The bill, which seeks to regulate surrogacy abroad for the first time, states that those who use surrogates abroad without going through an approved intermediary could face one year in prison.
Until now, Israeli couples have been able to use surrogates in other countries without paying the tens of thousands of shekels usually charged by surrogacy agencies.
“This law is a disgrace,” said Ilan Seinfeld, a single father of two-year-old twins born through surrogacy in India, said in the haaretz.com report. “Instead of the government trying to create equality, it is creating the opposite.”
Seinfeld, 54, independently paid an Indian woman 250,000 shekels ($70,000) for the surrogacy.
“Theoretically, Health Minister Yael German’s intention to improve the surrogacy law is a good thing. It is meant to create equality in a place where there is none,” Seinfeld wrote on his Facebook page. “In practice, this proposition is going to destroy the chances of people like me to bring children into the world through surrogacy, or make us criminals who could face a year in prison.”
Etai Pinkas, who heads the LGBT Pride Center in Tel Aviv and is a city council member who, along with his partner Yoav Arad, petitioned the Supreme Court to allow same-sex couples to have children through surrogacy in Israel, said he welcomes both elements of the bill.
“If there is strict supervision over the agencies — both in terms of the price they charge and the service they provide — it will ultimately be for the good of the couples or singles who turn to surrogacy,” said Pinkas.

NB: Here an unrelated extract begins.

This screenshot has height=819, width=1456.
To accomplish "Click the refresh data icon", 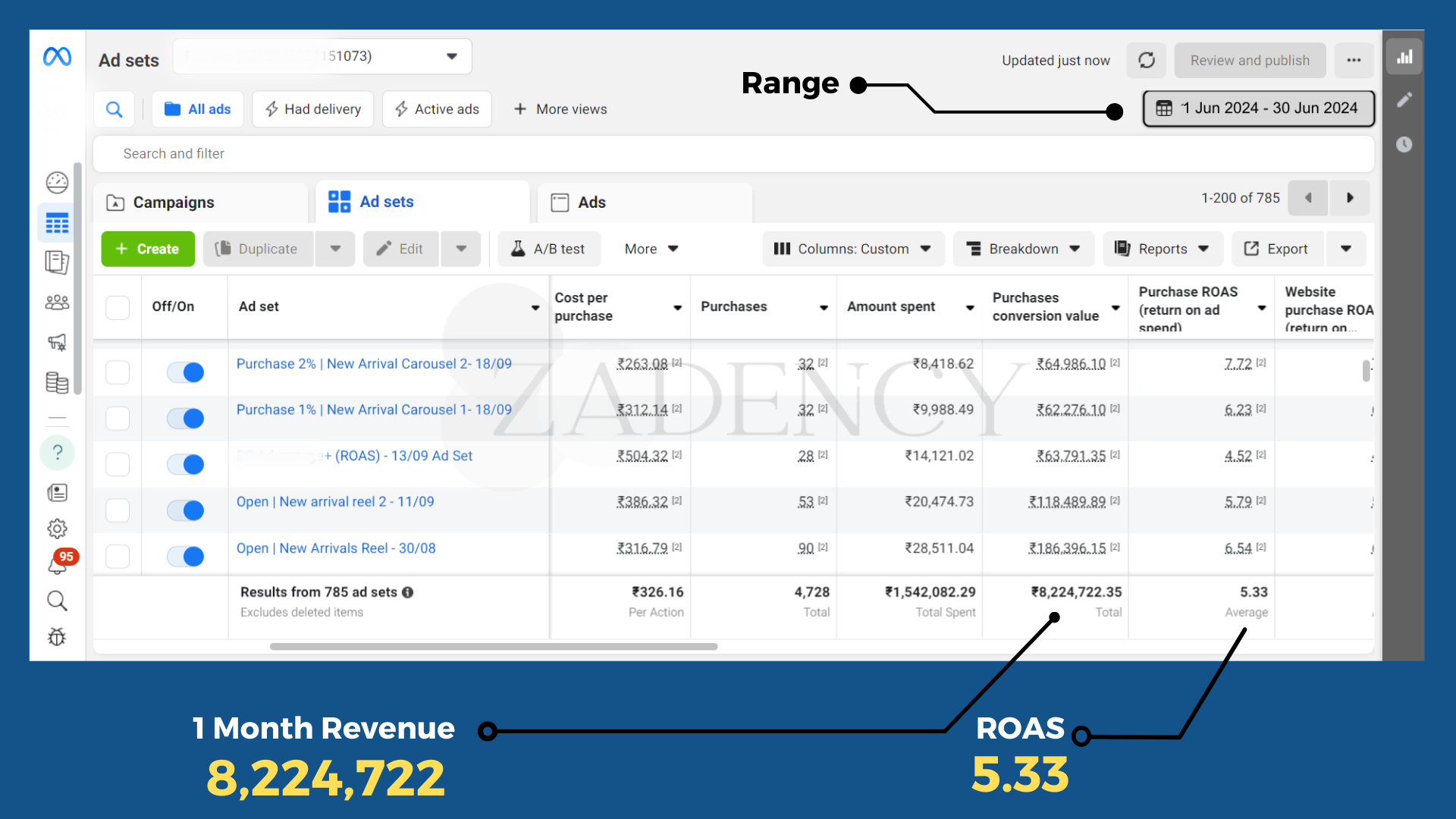I will coord(1147,60).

He and Arad have three children born through surrogacy: twins born in India and a baby girl born in Thailand, haaretz.com reported.
The first draft of the bill was published by the Health Ministry legal adviser, Mira Hivner-Harel, and the bill will be open to suggestions from the public for three weeks.
The legislation process for this bill is expected to take quite some time, due to the sensitivity and complexity of the issue.